Location: Application Technology Research Unit
Title: Spray drift and off-target loss reduction with a precision air-assisted sprayer Authors
Submitted to: Transactions of the ASABE
Publication Type: Peer Reviewed Journal
Publication Acceptance Date: November 6, 2013
Publication Date: December 22, 2013
Citation: Chen, Y., Zhu, H., Ozkan, H.E., Derksen, R.C., Krause, C.R. 2013. Spray drift and off-target loss reduction with a precision air-assisted sprayer. Transactions of the ASABE. 56(6)1273-1281. Interpretive Summary: Conventional sprayers for pesticide spray applications discharge substantial off-target losses and airborne drifts that contaminate the air, soil, and ground water and poses health threats to humans and livestock.

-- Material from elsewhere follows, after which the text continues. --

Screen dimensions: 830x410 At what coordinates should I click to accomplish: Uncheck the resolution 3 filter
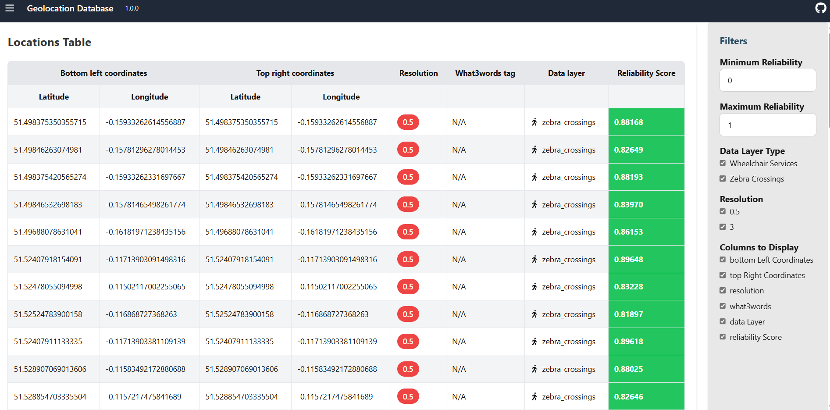(723, 227)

A variable-rate precision sprayer integrated with a laser scanning sensor was developed and evaluated to reduce the spray losses on the ground, in the air, and around trees at different plant phenological stages in an orchard. The tests were also compared with two conventional constant-rate applications. Compared to the conventional spray applications during the growing season, the newly developed precision sprayer reduced the average amounts of spray losses of the constant-rate sprayers on the ground by 83%, airborne drift by 84%, and spray volume by 63%. Therefore, the new sprayer significantly outperformed the constant-rate sprayers, increased pesticide application accuracy and minimized off-target losses and spray drift for orchard and nursery applications, and could bring real benefits to growers economically and environmentally.

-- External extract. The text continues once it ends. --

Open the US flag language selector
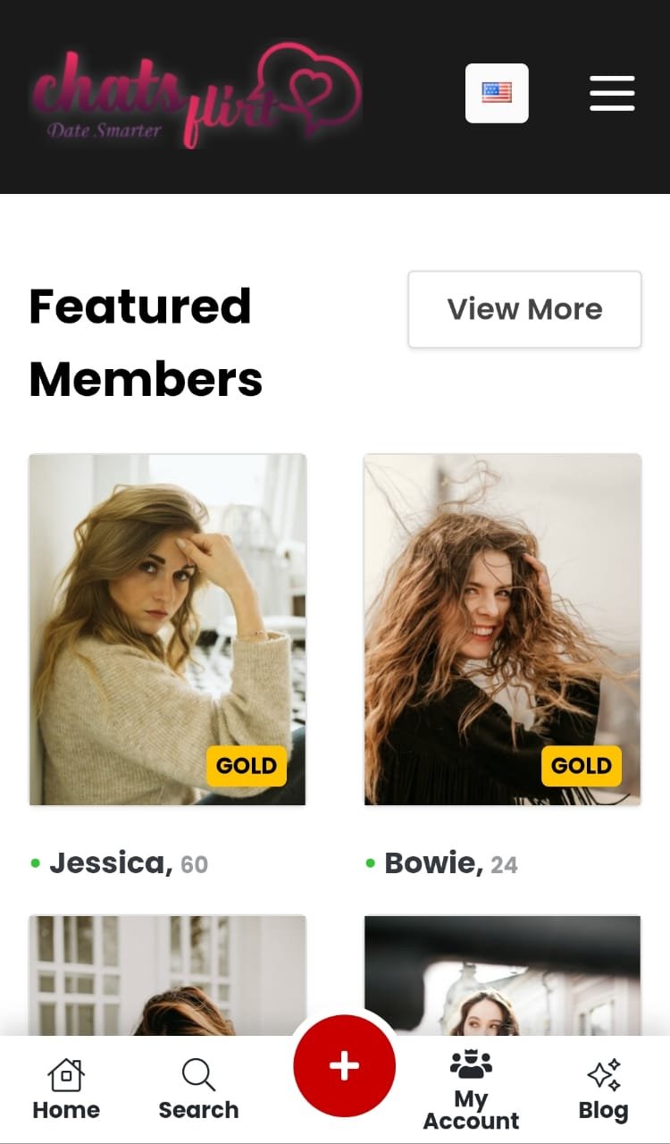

Technical Abstract: Spray drift and off-target losses are inherent problems of conventional air-assisted sprayers. Their low efficiencies cause environmental pollutions resulting in public anxieties. A new drift reduction technology incorporating laser scanning capabilities with a variable-rate air-assisted sprayer was developed to address these problems, and tested in an apple orchard. This new sprayer, the same sprayer with the variable-rate function disabled, and a conventional constant-rate air-blast sprayer were the three test treatments for comparison. Tests were conducted at beginning to leafing, half-foliage, and full-foliage growth stages. Spray deposits from spray drift and off-target losses were collected within tree rows at ground level, above and behind the sprayed trees, gaps between two trees, and from 3.2 m tall poles at 5, 15, and 35 m from the tree rows. Compared to the constant-rate sprayer, the laser-guided variable-rate sprayer reduced average spray losses on the ground by 68% to 90% and around tree canopies by 70% to 92%, airborne spray drift by 70% to 100%, and most importantly, the spray volume by 47% to 73%, while their spray deposition qualities inside canopies for these sprayers were comparable. These results demonstrated that the innovative laser scanning technology incorporated into the variable-rate sprayer reduced spray drifts and off target losses of pesticides, was environmentally sustainable, and economically beneficial to growers.